The answer must be an exact reprint of the lines from the one with "Instruction: Click the" through the final line of the data, with no pictures included.

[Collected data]
+ + + +

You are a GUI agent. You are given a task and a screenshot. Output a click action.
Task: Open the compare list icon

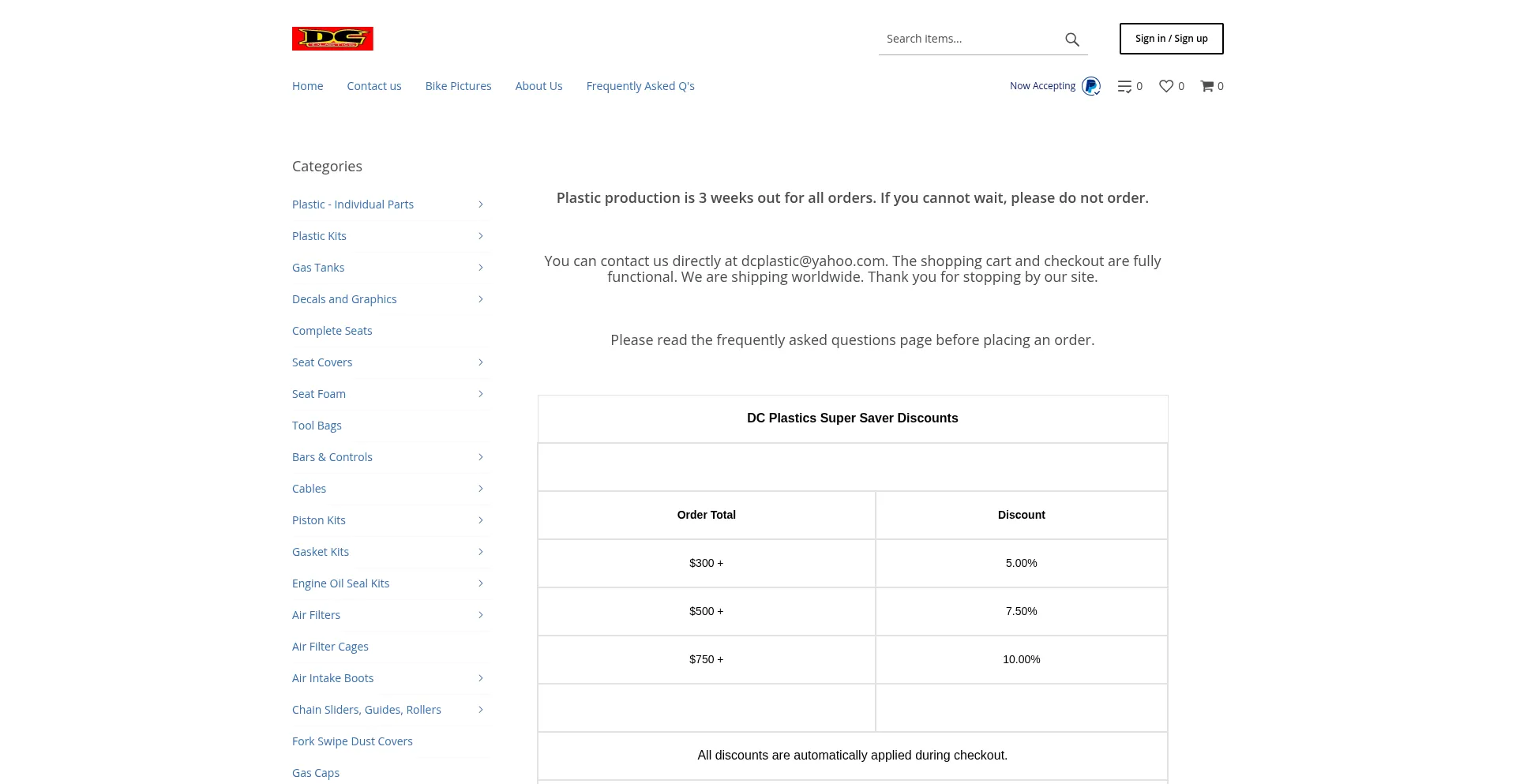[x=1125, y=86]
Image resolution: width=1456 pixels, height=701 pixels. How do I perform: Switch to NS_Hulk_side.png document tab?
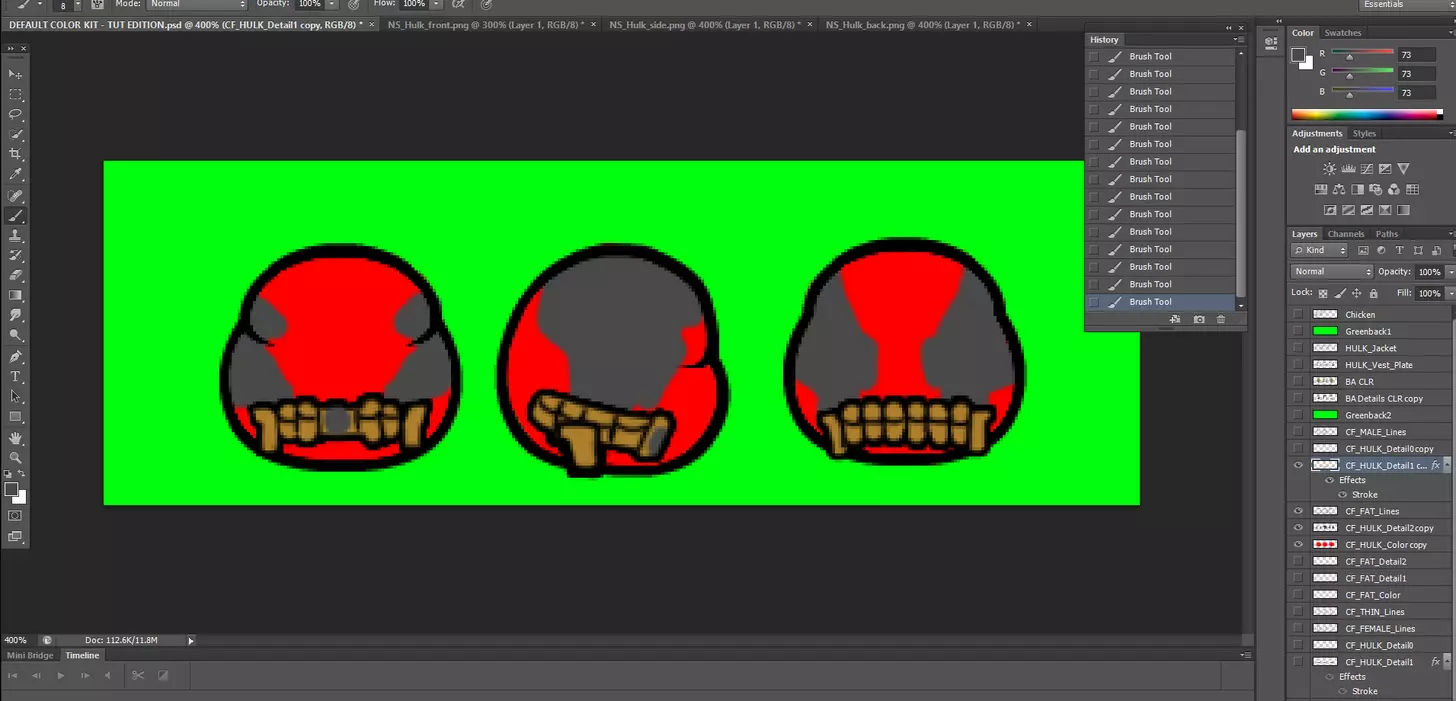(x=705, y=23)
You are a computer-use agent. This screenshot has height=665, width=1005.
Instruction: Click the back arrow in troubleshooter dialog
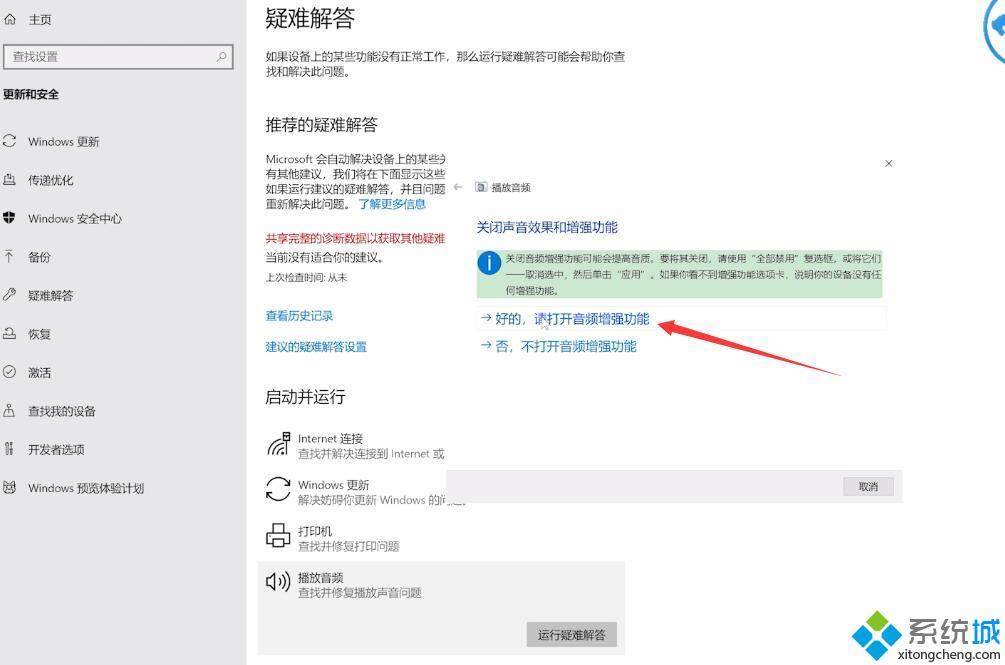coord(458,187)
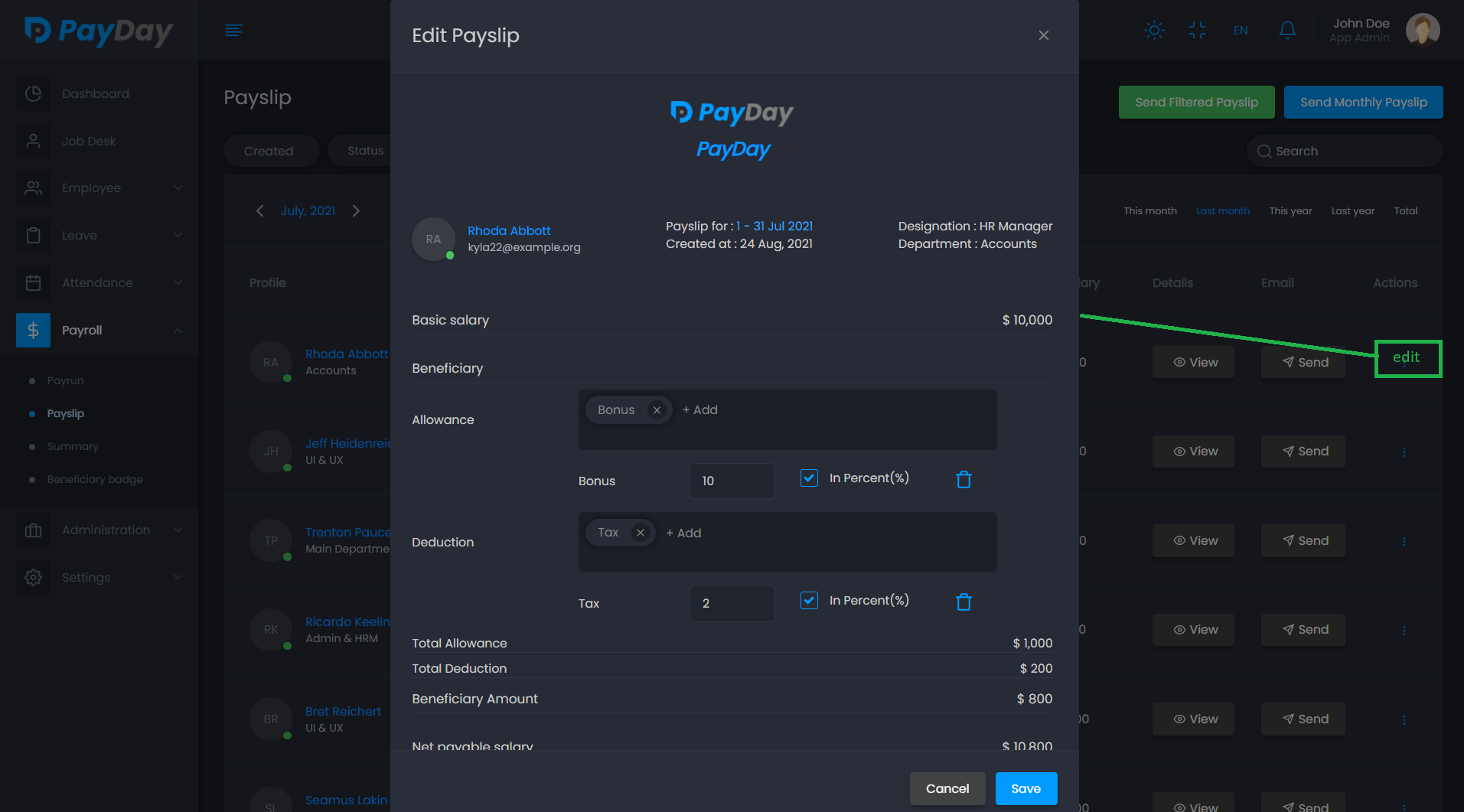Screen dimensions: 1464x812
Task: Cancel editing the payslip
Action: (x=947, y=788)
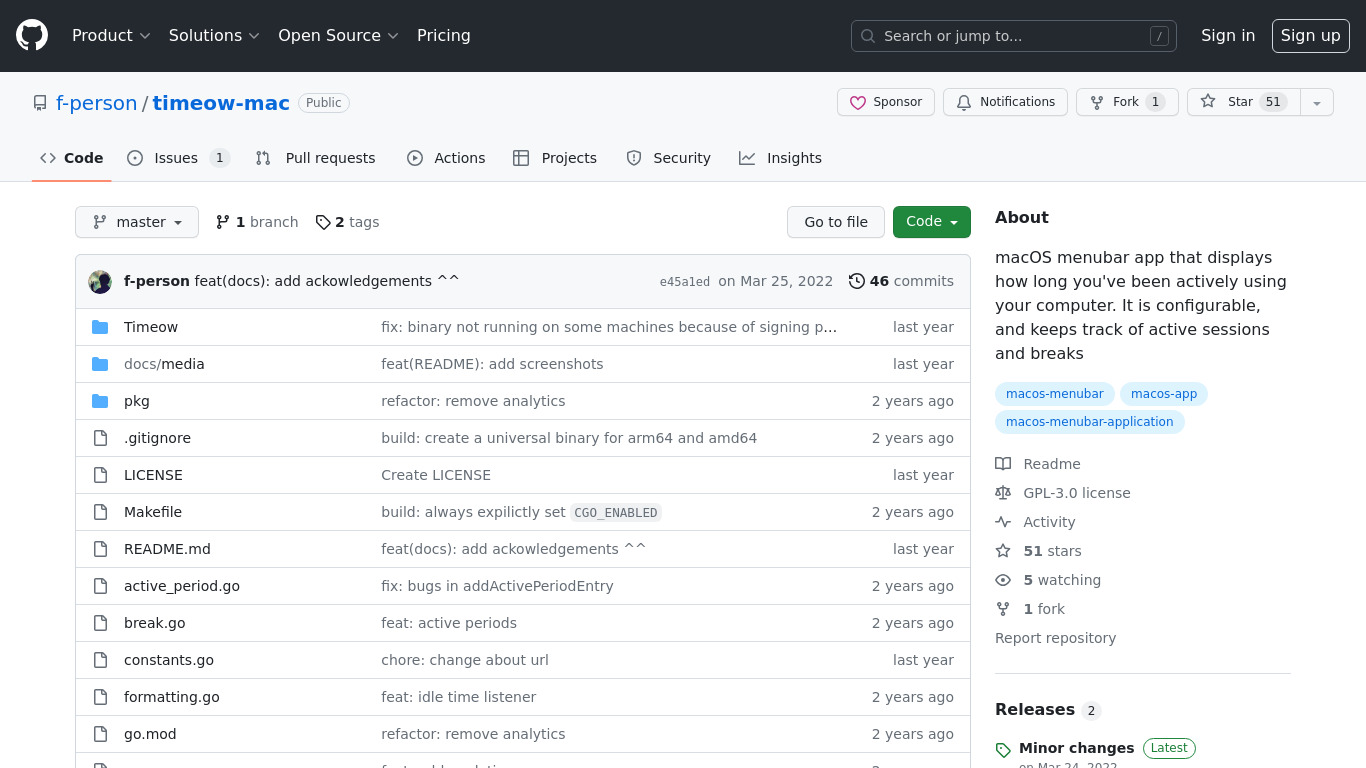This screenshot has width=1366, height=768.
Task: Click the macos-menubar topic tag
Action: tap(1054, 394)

+ + + +

◆ Response area ◆
Instruction: Click the back arrow in troubleshooter dialog
coord(458,187)
Screen dimensions: 1464x812
Task: Cancel editing the payslip
Action: (x=947, y=788)
This screenshot has width=1366, height=768.
Task: Click the macos-menubar topic tag
Action: tap(1054, 394)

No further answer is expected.